▶ [Written instruction]
Please give each line of the records below as one string in a JSON list, skipping blank lines and leaving the pictures out.

[Collection entries]
· · ·

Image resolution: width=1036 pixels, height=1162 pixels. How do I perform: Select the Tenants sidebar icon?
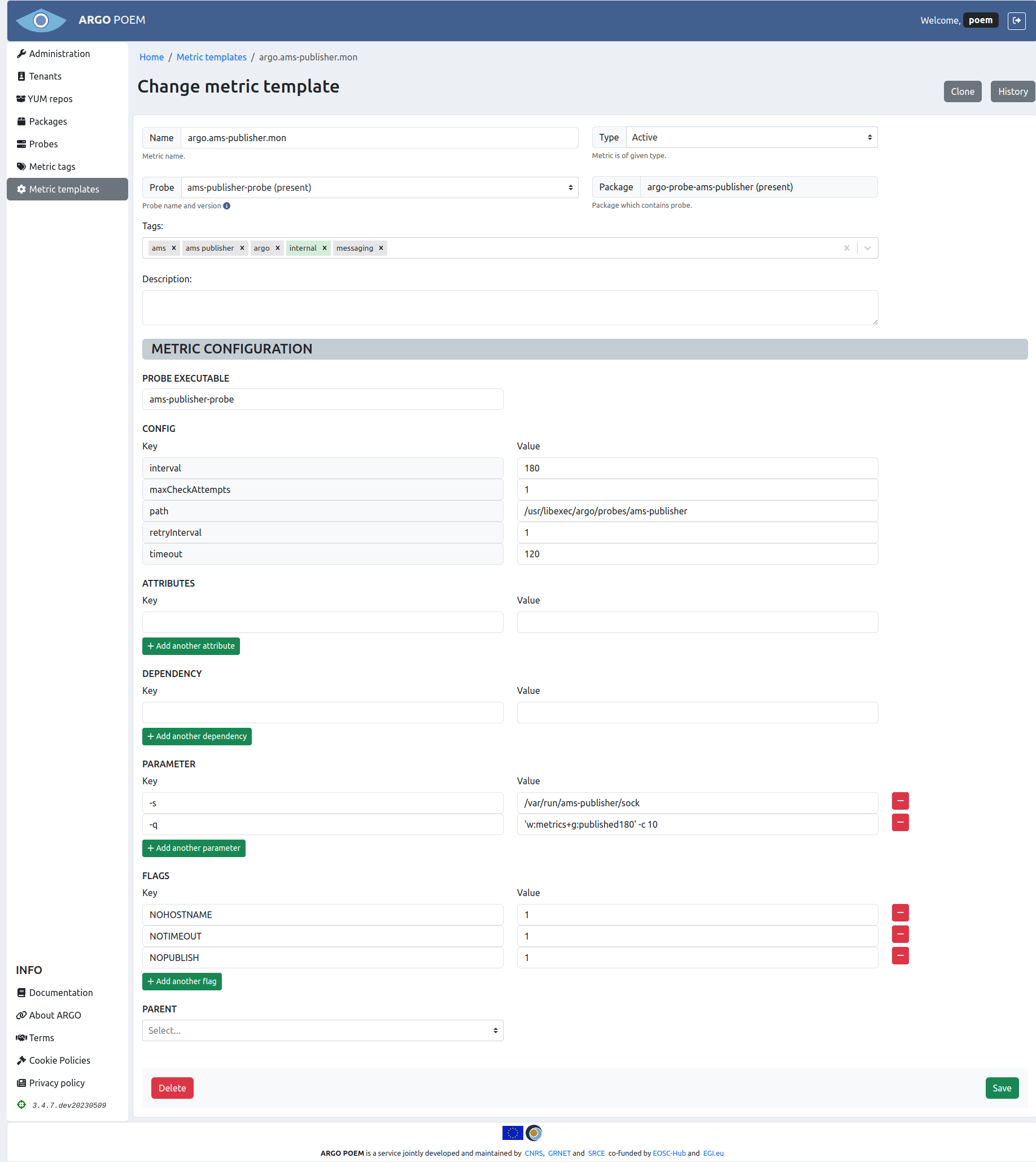click(21, 76)

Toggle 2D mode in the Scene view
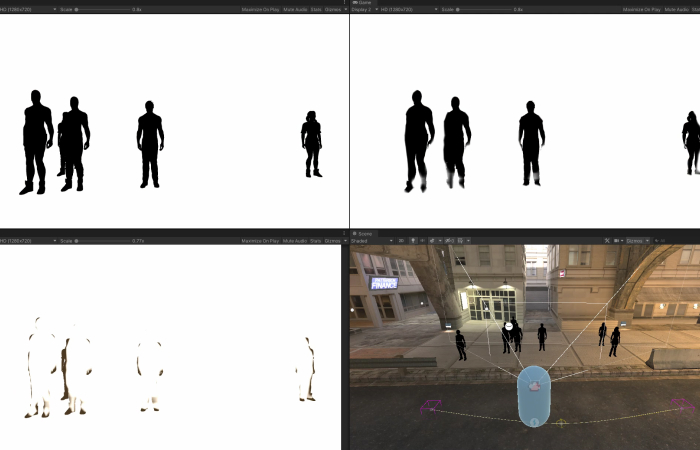tap(400, 241)
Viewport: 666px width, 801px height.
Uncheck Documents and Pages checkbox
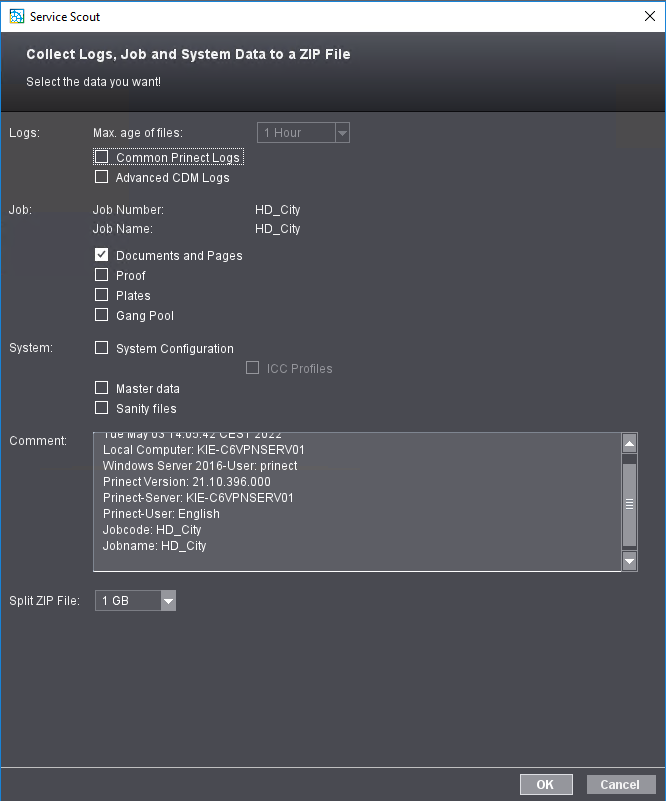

· · ·

▶ [The response]
[
  "Image resolution: width=1036 pixels, height=1162 pixels. How do I perform: Select the Tenants sidebar icon?",
  "click(21, 76)",
  "Toggle 2D mode in the Scene view",
  "tap(400, 241)",
  "Viewport: 666px width, 801px height.",
  "Uncheck Documents and Pages checkbox"
]